What you have to do:
Without including any pictures, copy every line below exactly.

Materials provided:

▬▬▬▬▬▬

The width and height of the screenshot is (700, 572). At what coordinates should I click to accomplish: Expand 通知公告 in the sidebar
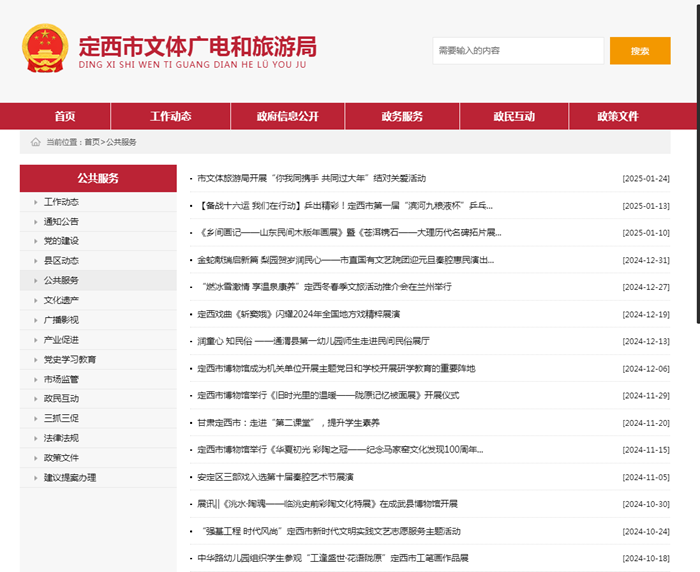(x=62, y=221)
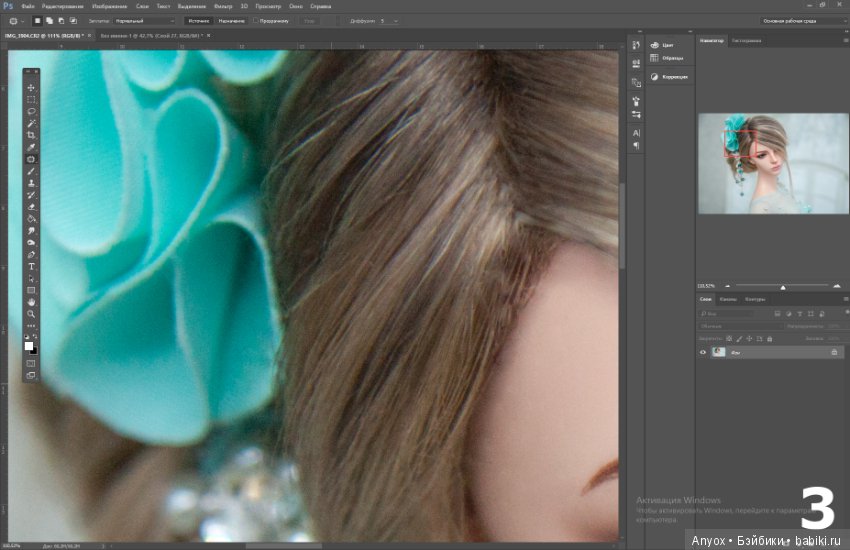Select the Zoom magnifier tool
This screenshot has height=550, width=850.
31,314
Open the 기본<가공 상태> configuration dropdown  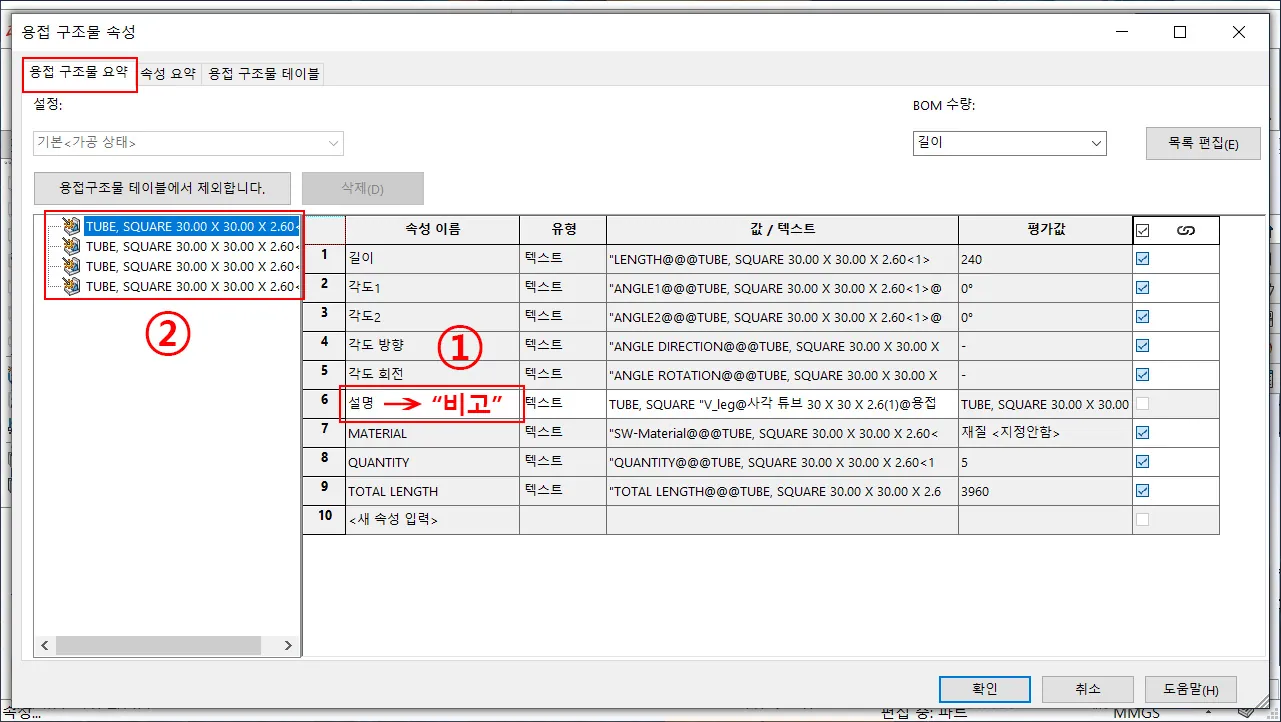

▬▬▬▬▬▬

Exercise result:
The width and height of the screenshot is (700, 572). At what coordinates should I click to accomplish: Expand 通知公告 in the sidebar
(x=62, y=221)
Select the Zoom magnifier tool
This screenshot has height=550, width=850.
31,314
Open the 기본<가공 상태> configuration dropdown  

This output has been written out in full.